Can you name all of the Internet connected devices in your house right now? You might be surprised to learn what’s connected and what’s not and maybe even what you’ve forgotten about!
Take my mom, for example. She has a MacBook, an iPad, a Galaxy S8, an Amazon FireTV Stick, an Amazon Echo Show 8. And, that’s just what I know about. Like many of us, she may also have a smart tv. She has a medic alert fob that she wears around her neck. You know, the “Help! I’ve fallen and I can’t get up!” I bet that has an IP address or, at least the base station does.
In my house, I favor devices that I can hook up to Alexa to control. Every now and then, though, I end up with something that can’t (yet) integrate with Alexa. I recently got a mini-split air conditioner installed to keep my office - which sits over a garage - cool in the summer without taxing the rest of the house. The unit I chose has an app, but it does not integrate with Alexa. I’ll save the brand-name for a follow up post, because using the tools and techniques I talk about in this post, I discovered a serious security flaw in the app!

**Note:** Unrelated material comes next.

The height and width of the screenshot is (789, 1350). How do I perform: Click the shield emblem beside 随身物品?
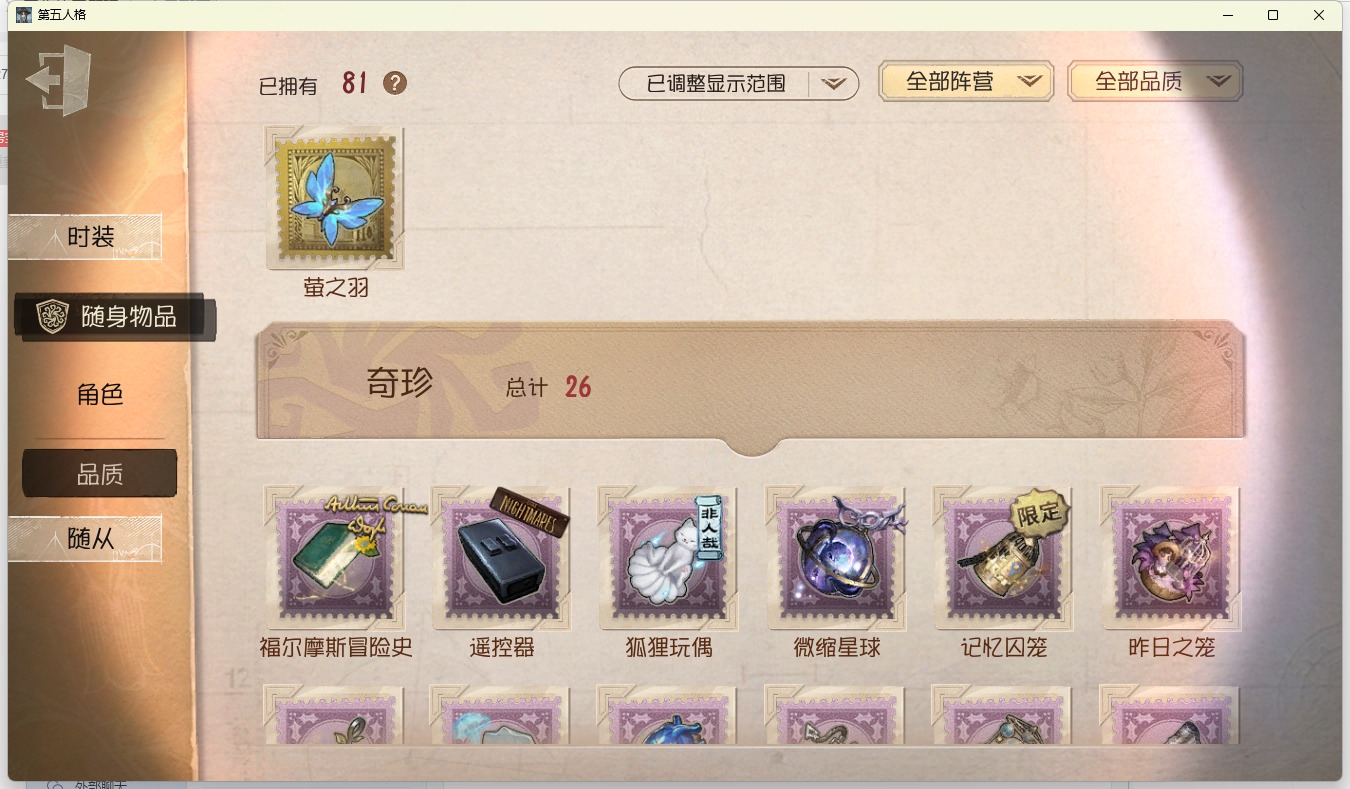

One of my favorite posts of all time is about reverse-engineering the August Lock API. In this post, the author uses a reverse-proxy, called Charles Proxy to affect a man-in-the-middle attack on his own network to discover the calls that the August App was making to its servers.
In this post, I will cover a mobile app proxy called HttpCanary as well as Charles Proxy.
HttpCanary is only available for Android, so apologies in advance if you’re on an iOS device. Charles Proxy runs on your Mac, Windows or Linux desktop.
Insomnia is a Good Time to Hack
Earlier in the week, I was struck with some bad insomnia. This happens from time to time with me. After watching 3 episodes of season 2 of Umbrella Academy, I got to thinking about how I could Alexa-ify my mini-split air conditioner. It had an app that required me to register for an account. I can use the app off my network, which means that both the app and the AC connect to some central server somewhere to communicate.
I was already familiar with Charles Proxy, but I (lazily) didn’t want to get up out of bed to get my laptop. So, I did a quick search and found HttpCanary. Most reverse proxies available for Android require you to root your device. HttpCanary, ingeniously, installed a certificate and sets up a VPN all within bounds of stock Android. Once I had it configured, I launched the AC app, logged out, logged in again, turned it on and off, and changed the temperature. Switching back to HttpCanary, I could see all this traffic.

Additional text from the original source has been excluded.